Indiana Auto Dealers Rely On CarFax, But Should You?

CarFax is the nation's most popular way to research the history of used cars, and not just by consumers. Whether you live in Lebanon, Indianapolis, or West Lafayette, or anywhere else for that matter, chances are your local dealership has an account. More than 29,000 car dealers in the United States have one.

But the reliability of CarFax's reports has recently been questioned because of attention from the settlement of a nationwide class-action lawsuit. The lawsuit alleged that CarFax's reports were not as comprehensive as CarFax claimed. The settlement will give millions who purchased a CarFax report before October 27, 2006 the opportunity to choose one free or multiple discounted reports, or a 20 percent discount on a vehicle inspection. Big whoop. My guess is that the discounted inspection is coming a little late for most of the CarFax report purchasers.

Anyway, this publicity emphasizes what should really be common sense - that there's really no way a report like this could be 100% accurate. A vehicle history report can certainly be a tool to use in making a used car purchase, but it should never be the sole reason to make a buying decision.

There can sometimes be a substantial lag time between damage to a vehicle and the time that information makes it into the CarFax database. And there are significant sources of relevant information that still are mostly not included in the database, such as insurance claims. With regard to insurance claims, though, that does seem to be changing recently.

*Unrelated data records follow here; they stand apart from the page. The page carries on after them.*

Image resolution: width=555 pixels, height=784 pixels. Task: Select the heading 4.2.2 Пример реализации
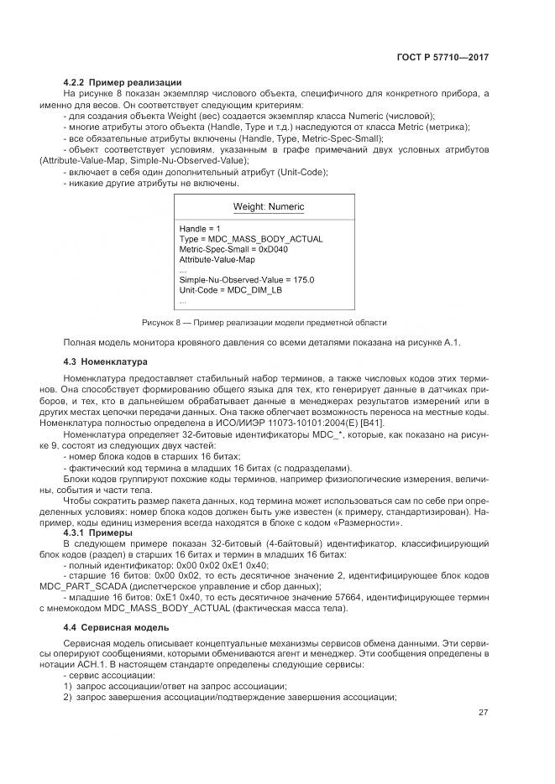123,82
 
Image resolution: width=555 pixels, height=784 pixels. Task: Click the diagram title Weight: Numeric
268,207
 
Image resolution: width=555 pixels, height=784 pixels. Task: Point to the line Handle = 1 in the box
200,228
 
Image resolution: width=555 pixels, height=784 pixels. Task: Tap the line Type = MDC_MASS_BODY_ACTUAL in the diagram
250,239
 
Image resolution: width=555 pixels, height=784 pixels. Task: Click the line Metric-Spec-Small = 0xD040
233,249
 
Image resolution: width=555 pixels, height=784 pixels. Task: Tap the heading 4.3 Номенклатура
105,361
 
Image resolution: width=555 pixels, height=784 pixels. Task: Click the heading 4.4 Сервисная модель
117,627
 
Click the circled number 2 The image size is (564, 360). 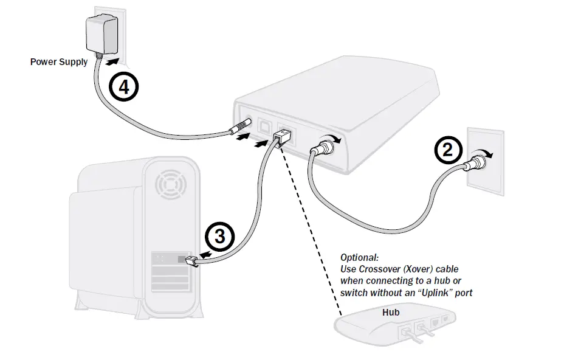(448, 150)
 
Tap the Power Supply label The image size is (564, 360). (59, 61)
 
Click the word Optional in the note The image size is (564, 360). (359, 257)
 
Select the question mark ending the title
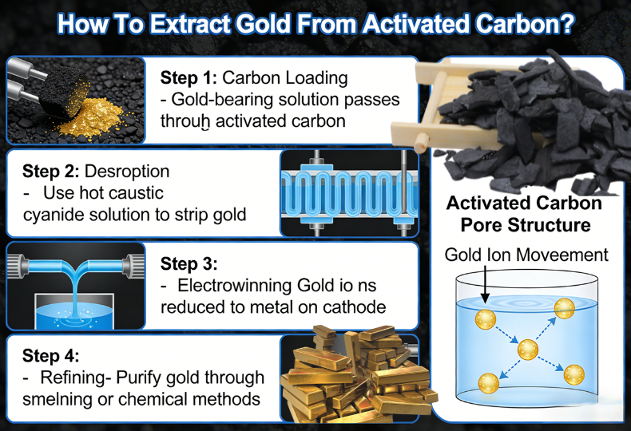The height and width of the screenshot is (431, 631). (565, 23)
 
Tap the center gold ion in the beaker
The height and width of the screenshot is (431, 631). (526, 349)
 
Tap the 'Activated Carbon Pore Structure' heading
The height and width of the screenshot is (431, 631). (524, 214)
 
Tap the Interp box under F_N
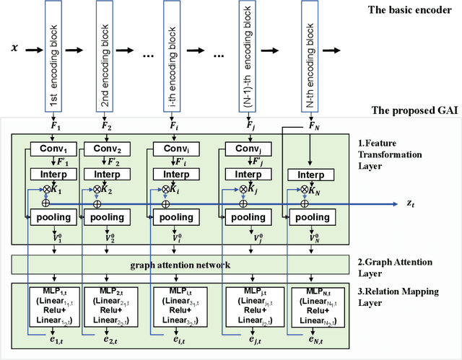[310, 175]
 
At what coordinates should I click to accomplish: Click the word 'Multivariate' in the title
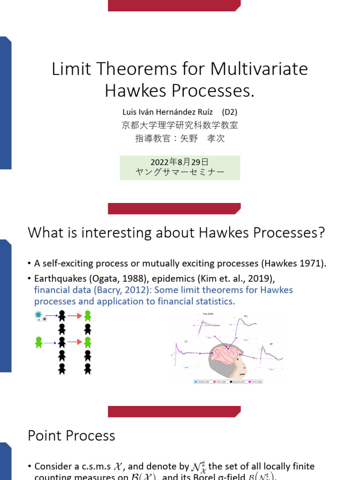(259, 69)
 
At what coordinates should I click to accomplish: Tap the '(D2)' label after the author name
(230, 112)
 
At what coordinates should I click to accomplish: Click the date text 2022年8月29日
(180, 162)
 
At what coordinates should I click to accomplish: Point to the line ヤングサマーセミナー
(180, 172)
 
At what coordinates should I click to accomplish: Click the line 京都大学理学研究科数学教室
(180, 125)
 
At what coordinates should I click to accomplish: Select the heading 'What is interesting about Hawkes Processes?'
(176, 232)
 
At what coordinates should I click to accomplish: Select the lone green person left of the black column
(39, 343)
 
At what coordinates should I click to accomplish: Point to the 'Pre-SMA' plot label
(208, 314)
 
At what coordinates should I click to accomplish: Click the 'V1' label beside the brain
(186, 341)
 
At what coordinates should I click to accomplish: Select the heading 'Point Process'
(71, 435)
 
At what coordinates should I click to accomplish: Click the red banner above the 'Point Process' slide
(174, 412)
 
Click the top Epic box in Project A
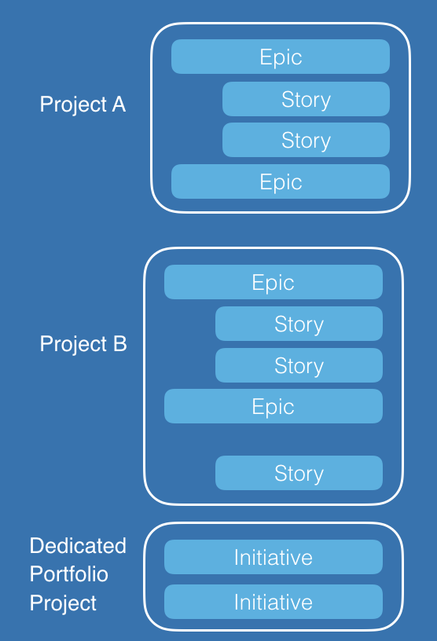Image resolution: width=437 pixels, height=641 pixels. coord(281,57)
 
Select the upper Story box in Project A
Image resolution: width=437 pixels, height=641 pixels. coord(306,99)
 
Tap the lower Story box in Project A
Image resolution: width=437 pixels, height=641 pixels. coord(306,140)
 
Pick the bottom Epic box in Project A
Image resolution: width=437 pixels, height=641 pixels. coord(281,181)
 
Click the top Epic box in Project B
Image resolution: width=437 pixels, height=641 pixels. coord(274,282)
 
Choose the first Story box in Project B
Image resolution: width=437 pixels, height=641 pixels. coord(299,324)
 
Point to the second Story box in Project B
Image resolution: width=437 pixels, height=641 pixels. coord(299,365)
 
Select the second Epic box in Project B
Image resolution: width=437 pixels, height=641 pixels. coord(274,406)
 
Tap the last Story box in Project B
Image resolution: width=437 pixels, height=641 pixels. coord(299,473)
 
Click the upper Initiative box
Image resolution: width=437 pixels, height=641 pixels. coord(274,557)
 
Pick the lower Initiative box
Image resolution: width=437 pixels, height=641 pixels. coord(274,602)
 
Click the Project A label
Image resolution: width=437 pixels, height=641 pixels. coord(83,104)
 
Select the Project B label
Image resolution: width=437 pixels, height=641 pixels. coord(83,344)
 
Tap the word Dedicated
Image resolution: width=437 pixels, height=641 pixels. coord(78,546)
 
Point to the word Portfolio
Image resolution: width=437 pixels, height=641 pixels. coord(68,574)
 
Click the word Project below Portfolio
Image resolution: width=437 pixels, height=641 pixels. coord(63,603)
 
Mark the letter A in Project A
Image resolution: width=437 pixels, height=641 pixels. coord(119,104)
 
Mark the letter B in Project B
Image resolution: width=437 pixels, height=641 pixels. coord(120,343)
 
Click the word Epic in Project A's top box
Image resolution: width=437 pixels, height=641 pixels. coord(281,57)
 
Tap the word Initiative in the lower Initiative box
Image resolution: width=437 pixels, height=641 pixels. coord(274,602)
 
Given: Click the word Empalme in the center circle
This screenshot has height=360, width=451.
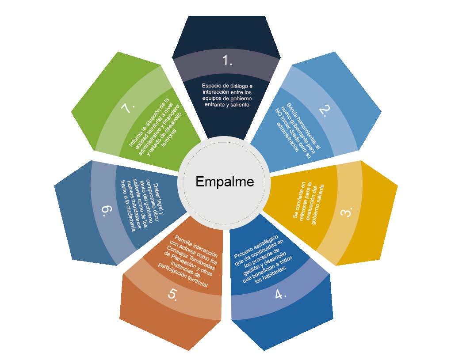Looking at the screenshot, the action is [225, 182].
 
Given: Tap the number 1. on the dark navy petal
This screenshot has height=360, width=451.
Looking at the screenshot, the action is [227, 61].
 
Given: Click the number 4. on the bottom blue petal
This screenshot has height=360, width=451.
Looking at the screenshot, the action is [280, 293].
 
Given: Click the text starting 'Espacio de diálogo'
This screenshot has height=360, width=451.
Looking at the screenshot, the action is [226, 95].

CarFax itself has stated that they have never implied that a report was the only tool a buyer needed, stating "we've always encouraged people to get an inspection by a mechanic." And that really is the bottom line. If you aren't a mechanic or a person with significant automobile knowledge, the smartest thing you can possibly do in purchasing a used car is have it inspected by a mechanic. It will be worth every penny.

After all, you wouldn't want to purchase one of these vehicles unknowingly, would you?
And no, I have no idea how that happened or even could have happenedI

As an interesting aside, guess who owns AutoCheck, CarFax's chief competitor? None other than Experian, of credit reporting fame.